Une Louisiade baroque
Véronique BERGEN, Requiem pour le roi. Mémoires de Louis II de Bavière, La Muette / Le bord de l’eau, 2011
« Si le pouvoir ne m’a jamais intéressé ni grisé, je le vénère pour la mise à l’écart des hommes qu’il implique et l’aura d’exception qu’il confère. Le seul pouvoir que je conçoive a l’éclat lisse du diamant et s’apparente davantage à l’orchestration du beau qu’au gouvernement de l’utile. » Ainsi parle Louis II de Bavière sous la plume de Véronique Bergen qui, pythie inspirée et possédée par ce prétendant au rayonnement apollinien, réinvente ses mémoires, ses phantasmes et ses folies.
Elle y met une force oraculaire qui doit autant au soufre des entrailles terrestres qu’à l’éclat de la divinité solaire. Plus de 230 pages d’une longue stance en forme de torrent baroque, élégiaque et lyrique. Le tout conçu comme une partie d’échecs, chaque chapitre débutant sur un type d’ouverture (indienne, espagnole, etc.) avec ses coordonnées chiffrées, censées annoncer ce qui sera. Jusqu’à l’échec et mat qui conclut ce Requiem pour le roi.
Sur les cases où noir et blanc donnent le ton des combats intérieurs, la cavalcade convulsive, furieuse parfois, multiplie les oxymores mentaux qui marient la lubricité la plus perverse aux rêves de lustrale virginité ou, comme dans l’amour sincère de Louis pour sa cousine Sissi, la sensualité exacerbée de l’esthète à la fatalité d’un désir autrement orienté. Reprochera-t-il assez à sa mère Marie de Hohenzollern de l’avoir fait naître avec, entre les jambes, cette chose qui nie sa féminité. Chemin faisant, on n’ignorera rien
de l’étrange façon dont il punit l’organe lors des délires sado-masochistes – aux « raffinements » imaginés sans relâche – qu’il partage avec ses amants : des valets choisis pour leur beauté et que son caprice porte aux nues ou disqualifie selon l’humeur du moment.

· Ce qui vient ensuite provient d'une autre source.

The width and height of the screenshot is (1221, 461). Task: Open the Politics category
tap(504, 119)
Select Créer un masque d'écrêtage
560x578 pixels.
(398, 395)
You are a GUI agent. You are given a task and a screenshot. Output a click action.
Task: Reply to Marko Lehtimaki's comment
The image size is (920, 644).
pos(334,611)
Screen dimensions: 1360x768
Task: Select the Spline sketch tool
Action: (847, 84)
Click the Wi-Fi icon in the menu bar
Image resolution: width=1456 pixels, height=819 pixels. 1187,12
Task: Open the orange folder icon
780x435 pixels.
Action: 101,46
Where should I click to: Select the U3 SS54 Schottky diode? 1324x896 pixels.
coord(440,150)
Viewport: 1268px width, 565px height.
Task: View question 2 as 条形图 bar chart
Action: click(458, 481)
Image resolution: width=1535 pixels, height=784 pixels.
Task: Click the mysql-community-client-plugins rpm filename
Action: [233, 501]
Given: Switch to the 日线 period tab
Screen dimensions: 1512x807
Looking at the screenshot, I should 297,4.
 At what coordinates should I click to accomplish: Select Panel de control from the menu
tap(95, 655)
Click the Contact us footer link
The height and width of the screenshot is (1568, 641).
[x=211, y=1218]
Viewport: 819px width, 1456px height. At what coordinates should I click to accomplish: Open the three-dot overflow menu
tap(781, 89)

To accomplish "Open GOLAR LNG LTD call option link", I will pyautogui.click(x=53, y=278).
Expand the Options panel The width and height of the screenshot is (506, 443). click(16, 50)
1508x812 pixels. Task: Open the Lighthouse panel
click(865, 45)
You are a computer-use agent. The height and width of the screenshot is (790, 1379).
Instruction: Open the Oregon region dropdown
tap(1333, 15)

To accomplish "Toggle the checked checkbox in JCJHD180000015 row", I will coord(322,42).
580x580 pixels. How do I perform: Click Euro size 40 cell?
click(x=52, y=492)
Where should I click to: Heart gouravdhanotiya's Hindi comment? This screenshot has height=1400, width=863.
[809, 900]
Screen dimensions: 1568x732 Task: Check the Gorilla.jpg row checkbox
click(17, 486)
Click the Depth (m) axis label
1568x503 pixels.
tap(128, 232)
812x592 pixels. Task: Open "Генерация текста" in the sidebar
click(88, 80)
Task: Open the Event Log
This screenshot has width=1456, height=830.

Quant à la bien-aimée Sissi, il la verra « revenue dans l’existence » lorsque « son corps trop léger s’est ancré dans un corps féminin ». Celui d’une écuyère de cirque nommée Élise Renz « aussi nerveuse et dansante qu’un pursang». Bien entendu ces mémoires d’un roi faufilent forcément l’Histoire et en l’occurrence les convulsions propres à cette époque où les monarchies sont largement remises en cause. Et celle de Louis II en particulier dont la couronne de Bavière vacille sous la pression de la Prusse et du rêve d’unification de
Bismarck. Il faudra bien que le Roi-Fleur se soumette : « Pour rester Bavarois, dira-t-il, il faut devenir Allemand.» Ou encore : « Il n’est plus de place pour nous sur aucune page du livre de l’Histoire ; le règne des bourgeois et de l’argent, le règne maudit de l’or nous détrône ; l’aigle et le serpent de Zarathoustra font place au chameau sidérurgique, à l’araignée boursicotière (…) la fanfare des canons étouffe déjà la flûte enchantée. » Mais ce que veut l’Histoire, il l’encourage aussi par des excès ruineux, comme ces châteaux de légende qu’il transforme ou édifie à l’aune de sa démesure, ou ses dépenses en faveur du « divin » Richard Wagner, notamment pour la construction de son Festspielhaus de Bayreuth. Jusqu’à ce que la raison d’État du nouvel empire allemand et le rapport accablant des psychiatres condamnent le roi déchu à l’internement au château de Berg où se joue le dernier acte : la noyade énigmatique dans le lac de Starnberg de Louis et de son gardien-psychiatre von Gudden, dont Véronique Bergen entonne la version la plus romantique. Celle de la strangulation de von Gudden par Louis qui se noie ensuite alors qu’il tentait de fuir à bord d’une barque
mise secrètement à sa disposition par la fidèle Sissi.
Cela dit, il semble qu’il y ait deux bonnes façons de lire ce long poème pathétique et emporté, cette « Louisiade » baroque dédiée à un être de la marge (territoire que l’écriture coruscante de Véronique Bergen
hante volontiers pour ressusciter des ombres troublantes comme celles de Kaspar Hauser ou de Jean Genet). Soit – pour peu qu’on en ait le temps et l’endurance – en le clamant d’une traite et à voix haute à la façon d’un acteur shakespearien, soit en le consommant à petites doses, avec, sous peine d’ébriété, la
modération conseillée pour les boissons à fort degré d’alcool.